Record set:
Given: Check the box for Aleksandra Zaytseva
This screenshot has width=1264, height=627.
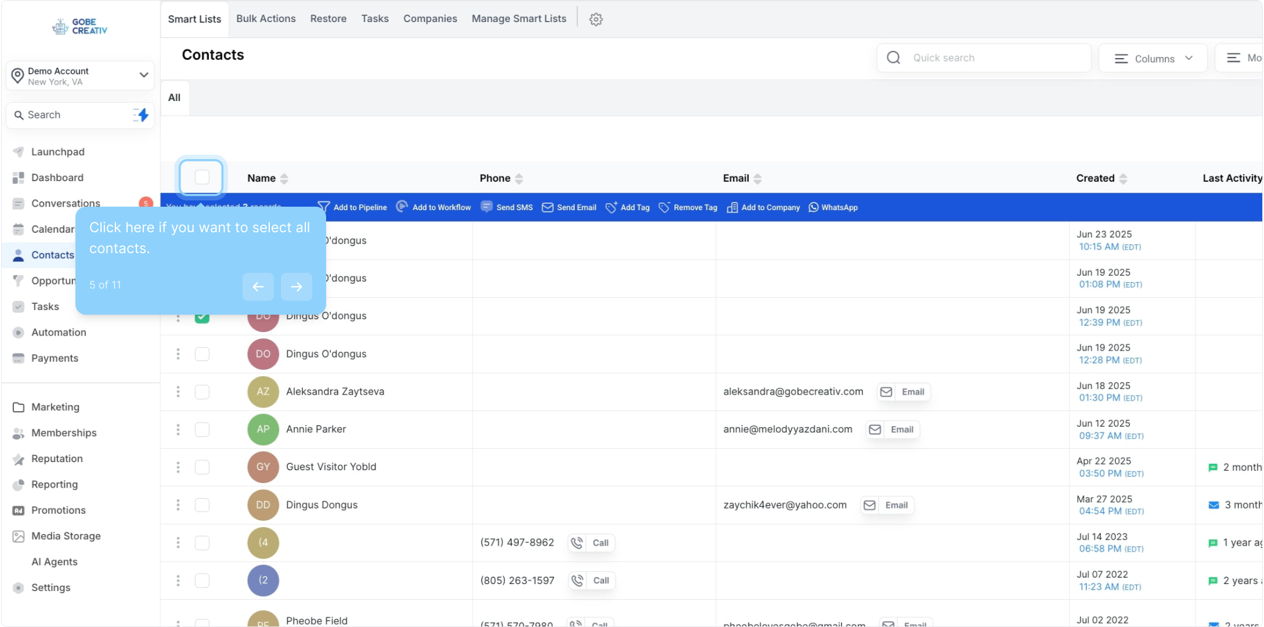Looking at the screenshot, I should (x=201, y=392).
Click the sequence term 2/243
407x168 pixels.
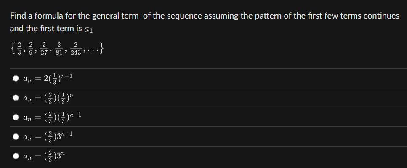76,48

Written exercise: Reproduce every line of the records above verbatim, omitting the pictures.

Written solution:
Given: Check the box for Aleksandra Zaytseva
This screenshot has width=1264, height=627.
Looking at the screenshot, I should (x=201, y=392).
Click the sequence term 2/243
407x168 pixels.
76,48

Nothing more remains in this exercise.